もう普通には戻れないのかな、と、消え入りそうな声が懐から聞こえた。どうしてこんな体勢になったのかは、よく覚えていない。ただいつものように、喰うの喰われてやらないのを繰り返していたら、いつの間にか、こうだった。どんなツラしてそんなことを。とらはぐばりと掌を開き、潮の小さな顎をつかんだ。長い黒髪が、一房二房と地面に落ちる。何のことはない、きょとんとした、間の抜けた顔。鼻先がくっつきそうなほどに顔を近づけた。目の中に小さな己が映り住んでいる。

「おめえは、」
「そうだとしても」

とらがいるから、いいんだけどさ。

雷獣の体に得体の知れない雷がはしる。

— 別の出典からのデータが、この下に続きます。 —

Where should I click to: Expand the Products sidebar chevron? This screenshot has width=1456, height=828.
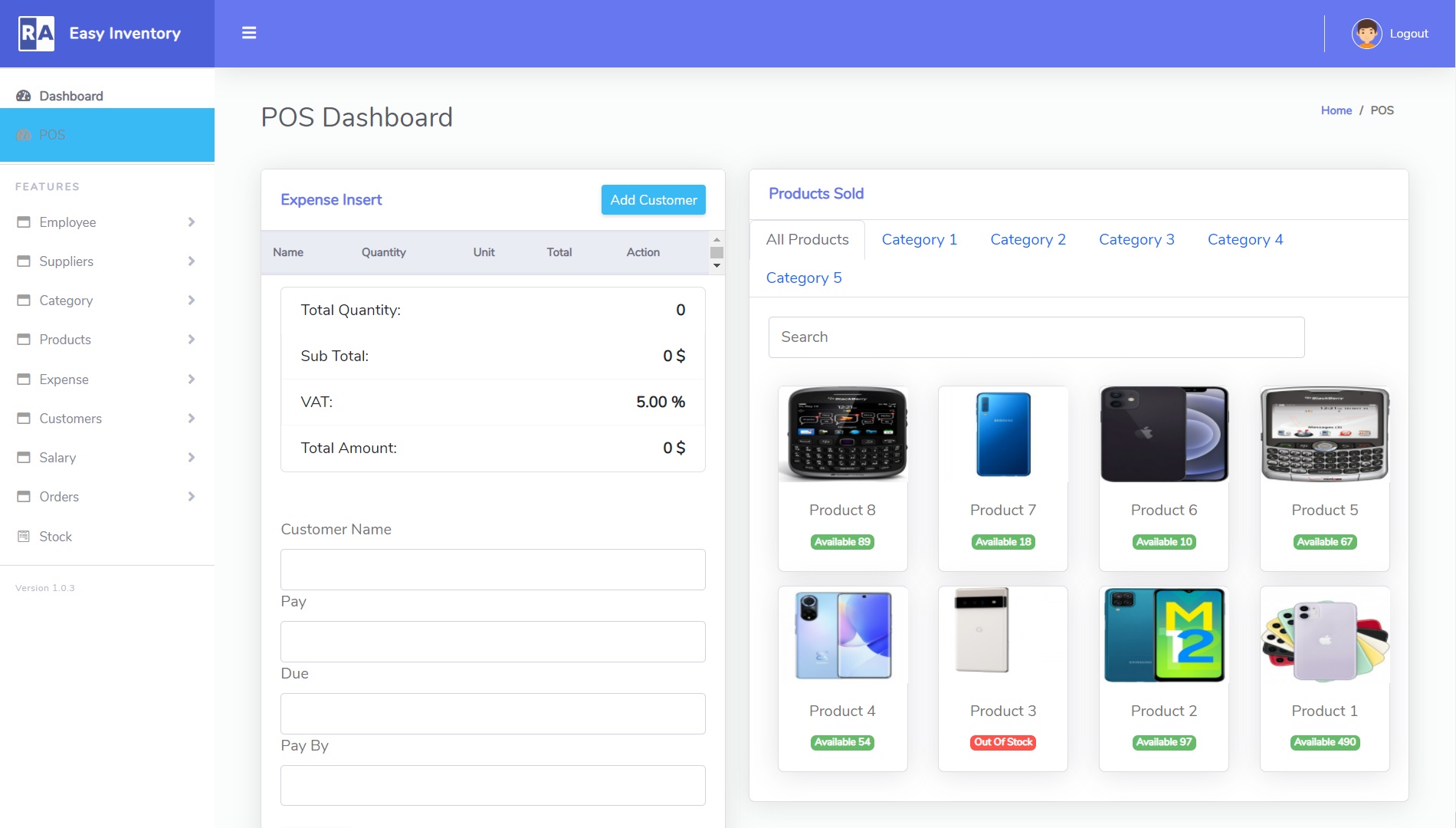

自分の身以外何も捨てない覚悟ばかりを決めた目のまま、―そんな目を宿すくせにまるきり子どもの顔のまま、潮はへらりと笑った。別に何かを憂いてのことではないのか。槍の力で伸びた髪が全て落ちきる頃、ようやくとらは手を離した。何かを、―言ってしまえば自分と関わったことを、悔いているわけではないのか。体の奥底をさらわれるような感覚に陥る。それがあまりに気に食わなくて、とりあえず、潮の丸い頬をつねってやったとらだった。